**EXERCISE TASK 1**
Using the Cottage Grove post, decide whether each statement agrees with it, answering yes or no and quoting the deciding words: (a) The writer's motel is in the old part of town. (b) The old Cottage Grove downtown is described as dead. (c) Most businesses in the new part of town operate out of plastic buildings.

**TEXT PASSAGE**
★ ★ ★ ★

Tuesday, October 14, 2008

Cottage Grove


I drove a long way today, all the way from Central California to the middle of the Willamette Valley, and the pleasant town of Cottage Grove.

Or maybe I should say the towns of Cottage Groves, because there really are two of them, as is the case with so many small towns in our unconscious and dysfunctional land today. The old Cottage Grove sits athwart the old north-south highway that used to connect Canada and Mexico via the left coast states -- old 99. The new Cottage Grove initially spread itself between the old town and the road that replaced 99, Interstate 5, and in the last decade slopped over that boundary and expanded eastward, where its momentum was finally exhausted after the bust of 2007.

I'm staying in a motel in the new part of town, near the intersection of Row River and No Name Street, whose stop light appears to be the nexus of the new town, a wasteland consisting of fry pits, strip malls, gas stations, motels, and anchored by the inevitable Wal-Mart. Fully 80 percent of the businesses in this part of town operate out of plastic buildings and have familiar corporate names.

The barn advertising Dr. Pierce's Pleasant Pellets is just north of the old town, on Highway 99, and its condition is very much like that of most of old Cottage Grove's downtown and main street. Old town is dilapidated and seedy, but not dead, unlike the majority of small towns in the western U.S., whose original downtown districts are ruins consisting mostly of boarded-up storefronts, with the monotony of desolation broken only by the occasional "antiques" store or run-down rooms-by-the-week-or-month motel.

★ ★ ★ ★

**DATASET EXTRACT**
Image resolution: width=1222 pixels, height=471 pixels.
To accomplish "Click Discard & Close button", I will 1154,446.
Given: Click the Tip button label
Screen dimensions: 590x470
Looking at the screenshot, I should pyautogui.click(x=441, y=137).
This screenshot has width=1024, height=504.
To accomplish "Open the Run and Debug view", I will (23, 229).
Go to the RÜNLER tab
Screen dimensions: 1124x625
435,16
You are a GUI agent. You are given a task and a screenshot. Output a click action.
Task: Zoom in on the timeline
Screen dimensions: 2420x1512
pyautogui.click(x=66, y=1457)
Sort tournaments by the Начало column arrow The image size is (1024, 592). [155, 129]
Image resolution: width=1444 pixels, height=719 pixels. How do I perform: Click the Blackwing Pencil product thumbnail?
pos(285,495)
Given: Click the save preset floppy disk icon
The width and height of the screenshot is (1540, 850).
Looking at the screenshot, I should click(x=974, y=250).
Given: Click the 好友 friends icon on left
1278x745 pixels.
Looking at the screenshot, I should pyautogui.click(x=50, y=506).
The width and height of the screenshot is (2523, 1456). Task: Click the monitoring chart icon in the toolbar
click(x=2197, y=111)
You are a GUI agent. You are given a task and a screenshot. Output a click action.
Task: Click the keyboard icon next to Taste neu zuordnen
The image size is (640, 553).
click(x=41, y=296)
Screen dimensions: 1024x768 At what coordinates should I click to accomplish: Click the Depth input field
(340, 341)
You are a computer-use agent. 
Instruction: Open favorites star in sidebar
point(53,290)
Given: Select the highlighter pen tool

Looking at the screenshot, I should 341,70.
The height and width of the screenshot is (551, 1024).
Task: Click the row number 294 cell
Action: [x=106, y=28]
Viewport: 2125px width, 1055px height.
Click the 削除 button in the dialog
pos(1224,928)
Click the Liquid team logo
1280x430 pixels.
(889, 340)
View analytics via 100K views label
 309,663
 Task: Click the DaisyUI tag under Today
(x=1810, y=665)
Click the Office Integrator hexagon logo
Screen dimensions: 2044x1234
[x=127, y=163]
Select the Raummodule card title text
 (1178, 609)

★ ★ ★ ★

**EXERCISE TASK 2**
Edit the listing lines starting at the one containing "Go to the RÜNLER tab" and ending at the one containing "Sort tournaments by", replacing "Screen dimensions" with "Screen size" wherever it occurs, and return only those lines.

**COMPLETE OUTPUT 1**
(a) No: "I'm staying in a motel in the new part of town"
(b) No: "Old town is dilapidated and seedy, but not dead"
(c) Yes: "Fully 80 percent of the businesses in this part of town operate out of plastic buildings"

**COMPLETE OUTPUT 2**
Go to the RÜNLER tab
Screen size: 1124x625
435,16
You are a GUI agent. You are given a task and a screenshot. Output a click action.
Task: Zoom in on the timeline
Screen size: 2420x1512
pyautogui.click(x=66, y=1457)
Sort tournaments by the Начало column arrow The image size is (1024, 592). [155, 129]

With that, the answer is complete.